**Task 1**
Copy the oscar.py passage word for word, starting with "The non-Generator version" and going on through "print(commit)".
**Task 2**
Name each entity function that the oscar.py passage lists as opening the .tch files.
**Task 3**
According to the oscar.py passage, which commits are left out of a Blob's commit_shas?

**Excerpted passage**
★ ★ ★ ★

These are corresponding functions in oscar.py that open the .tch files listed above for a given entity:

  1. Author('...') - initialized with a combination of name and email
    • .commit_shas/commits
    • .project_names
    • .torvald - returns the torvald path of an Author, i.e, who did this Author work with that also worked with Linus Torvald
  2. Blob('...') - initialized with SHA of blob
    • .commit_shas/commits - commits removing this blob are not included
  3. Commit('...') - initialized with SHA of commit
    • .blob_shas/blobs
    • .child_shas/children
    • .changed_file_names/files_changed
    • .parent_shas/parents
    • .project_names/projects
  4. Commit_info('...') - initialized like Commit()
    • .head
    • .time_author
  5. File('...') - initialized with a path, starting from a commit root tree
    • .commit_shas/commits
  6. Project('...') - initialized with project name/URI
    • .author_names
    • .commit_shas/commits

The non-Generator version of these functions will return a tuple of items which can then be iterated:

for commit in Author(author_name).commit_shas:
	print(commit)

Examples of doing certain tasks

  • Get a list of commits and repositories that imported Tensorflow for .py files:
    On da0: UNIX> zcat /data/play/PYthruMaps/c2bPtaPkgOPY.0.gz | grep tensorflow
    Output:
0000331084e1a567dbbaae4cc12935b610cd341a;abdella-mohamed_BreastCancer;1553266304;abdella <abdella.mohamed-idris-mohamed@de.sii.group>;0dd695391117e784d968c111f010cff802c0e6d1;sns;keras.models;np;random;tensorflow;os;pd;sklearn.metrics;plt;keras.layers;yaml
00034db68f89d3d2061b763deb7f9e5f81fef27;lucaskjaero_chinese-character-recognizer;1497547797;Lucas Kjaero <lucas@lucaskjaero.com>;0629a6caa45ded5f4a2774ff7a72738460b399d4;tensorflow;preprocessing;sklearn
000045f6a3601be885b0b028011440dd5a5b89f2;yjernite_DeepCRF;1451682395;yacine <yacine.jernite@nyu.edu>;4aac89ae85b261dba185d5ee35d12f6939fc2e44;nn_defs;utils;tensorflow
000069240776f2b94acb9420e042f5043ec869d0;tickleliu_tf_learn;1530460653;tickleliu <tickleliu@163.com>;493f0fc310765d62b03390ddd4a7a8be96c7d48c;np;tf;tensorflow
.....

★ ★ ★ ★

Entries drawn from a collection
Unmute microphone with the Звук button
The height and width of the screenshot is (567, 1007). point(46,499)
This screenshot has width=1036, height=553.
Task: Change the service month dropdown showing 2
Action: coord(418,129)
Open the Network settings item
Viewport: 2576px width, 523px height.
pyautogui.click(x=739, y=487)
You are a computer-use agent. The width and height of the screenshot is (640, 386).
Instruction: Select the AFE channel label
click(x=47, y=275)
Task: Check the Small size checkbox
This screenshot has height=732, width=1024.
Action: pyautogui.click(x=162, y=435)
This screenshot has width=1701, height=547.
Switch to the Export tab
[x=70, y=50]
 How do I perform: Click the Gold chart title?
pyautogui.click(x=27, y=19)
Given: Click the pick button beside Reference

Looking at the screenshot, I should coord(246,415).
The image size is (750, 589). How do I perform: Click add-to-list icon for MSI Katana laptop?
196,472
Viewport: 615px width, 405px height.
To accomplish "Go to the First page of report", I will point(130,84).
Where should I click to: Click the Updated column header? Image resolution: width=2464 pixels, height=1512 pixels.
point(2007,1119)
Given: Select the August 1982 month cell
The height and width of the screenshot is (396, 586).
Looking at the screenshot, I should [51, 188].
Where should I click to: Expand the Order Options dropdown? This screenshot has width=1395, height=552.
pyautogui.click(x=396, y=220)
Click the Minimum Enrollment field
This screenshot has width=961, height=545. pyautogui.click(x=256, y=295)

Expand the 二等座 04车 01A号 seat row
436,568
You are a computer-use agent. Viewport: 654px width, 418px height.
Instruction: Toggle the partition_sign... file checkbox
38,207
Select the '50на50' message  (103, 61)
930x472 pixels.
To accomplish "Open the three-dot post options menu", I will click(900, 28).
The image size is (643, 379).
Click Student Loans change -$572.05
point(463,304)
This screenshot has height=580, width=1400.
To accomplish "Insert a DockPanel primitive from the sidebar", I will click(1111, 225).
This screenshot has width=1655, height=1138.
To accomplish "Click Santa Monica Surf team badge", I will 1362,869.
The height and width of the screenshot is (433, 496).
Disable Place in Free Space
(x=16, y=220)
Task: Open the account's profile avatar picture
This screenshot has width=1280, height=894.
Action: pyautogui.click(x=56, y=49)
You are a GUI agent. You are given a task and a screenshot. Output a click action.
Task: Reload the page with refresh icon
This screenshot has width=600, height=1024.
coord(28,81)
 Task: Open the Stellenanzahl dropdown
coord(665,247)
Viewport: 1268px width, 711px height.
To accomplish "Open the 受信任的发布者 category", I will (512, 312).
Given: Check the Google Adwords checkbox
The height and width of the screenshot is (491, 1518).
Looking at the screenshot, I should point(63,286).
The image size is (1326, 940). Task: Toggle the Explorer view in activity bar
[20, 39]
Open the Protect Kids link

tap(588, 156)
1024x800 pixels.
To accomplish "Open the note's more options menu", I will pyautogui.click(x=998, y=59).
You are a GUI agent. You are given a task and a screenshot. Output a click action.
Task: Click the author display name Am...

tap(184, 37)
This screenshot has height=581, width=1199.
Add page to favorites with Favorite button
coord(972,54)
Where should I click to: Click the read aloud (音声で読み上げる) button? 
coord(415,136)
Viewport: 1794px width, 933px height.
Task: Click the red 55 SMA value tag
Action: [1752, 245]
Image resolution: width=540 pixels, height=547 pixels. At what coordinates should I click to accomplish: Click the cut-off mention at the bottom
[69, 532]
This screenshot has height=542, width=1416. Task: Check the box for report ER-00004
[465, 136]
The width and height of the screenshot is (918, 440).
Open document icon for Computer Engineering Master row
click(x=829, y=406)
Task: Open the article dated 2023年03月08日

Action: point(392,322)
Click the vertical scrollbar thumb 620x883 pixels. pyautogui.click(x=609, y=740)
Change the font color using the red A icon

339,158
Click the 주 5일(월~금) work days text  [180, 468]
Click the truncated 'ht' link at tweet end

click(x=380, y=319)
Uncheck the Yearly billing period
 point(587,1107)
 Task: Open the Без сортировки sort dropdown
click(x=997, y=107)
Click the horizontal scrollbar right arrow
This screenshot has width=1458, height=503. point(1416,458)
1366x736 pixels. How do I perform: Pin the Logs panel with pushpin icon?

★ ★ ★ ★

**Answer 1**
The non-Generator version of these functions will return a tuple of items which can then be iterated:

for commit in Author(author_name).commit_shas:
	print(commit)

**Answer 2**
Author, Blob, Commit, Commit_info, File, Project

**Answer 3**
Commits that remove the blob are not included.